<<<<

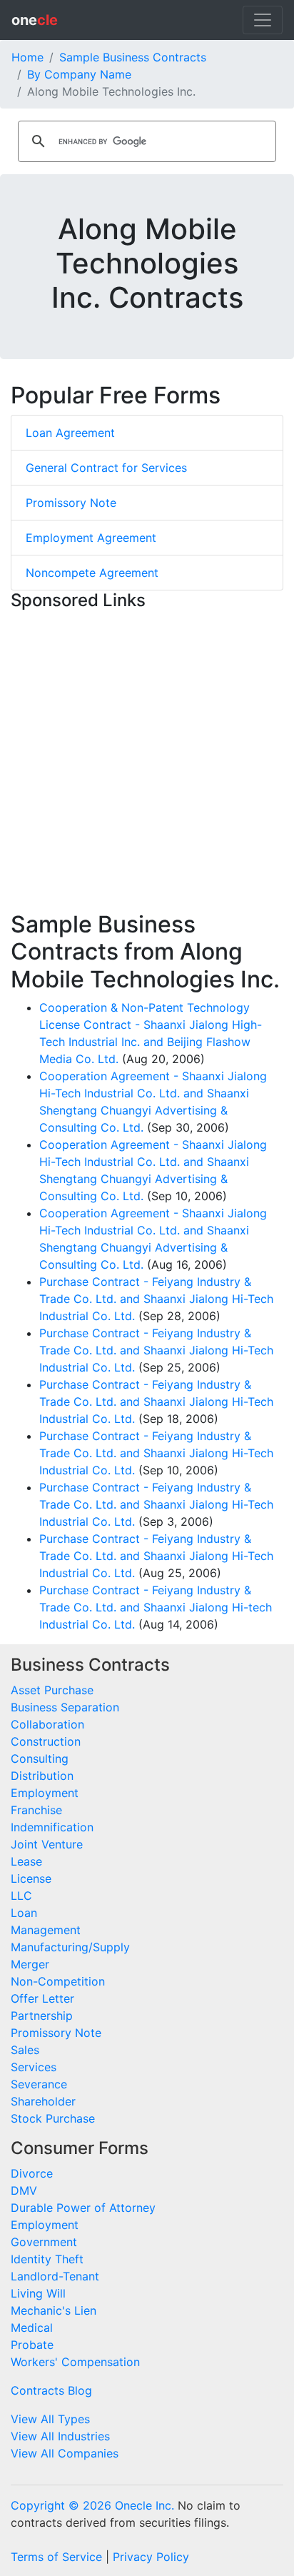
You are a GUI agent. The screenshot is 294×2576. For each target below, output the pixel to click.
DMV (24, 2190)
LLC (21, 1895)
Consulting (40, 1758)
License (31, 1878)
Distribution (42, 1776)
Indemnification (52, 1827)
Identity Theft (47, 2259)
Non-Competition (58, 1981)
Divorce (32, 2173)
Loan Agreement (70, 433)
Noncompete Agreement (92, 572)
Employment (44, 1793)
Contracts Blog (51, 2390)
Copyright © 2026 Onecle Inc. (92, 2505)
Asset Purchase (52, 1690)
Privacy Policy (151, 2557)
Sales (25, 2050)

>>>>

◆ Task to carry out
Give back every record above exactly as written, skipping each picture.

◆ Task result
You are a GUI agent. The screenshot is 294×2576. For each target below, output the pixel to click.
DMV (24, 2190)
LLC (21, 1895)
Consulting (40, 1758)
License (31, 1878)
Distribution (42, 1776)
Indemnification (52, 1827)
Identity Theft (47, 2259)
Non-Competition (58, 1981)
Divorce (32, 2173)
Loan Agreement (70, 433)
Noncompete Agreement (92, 572)
Employment (44, 1793)
Contracts Blog (51, 2390)
Copyright © 2026 Onecle Inc. (92, 2505)
Asset Purchase (52, 1690)
Privacy Policy (151, 2557)
Sales (25, 2050)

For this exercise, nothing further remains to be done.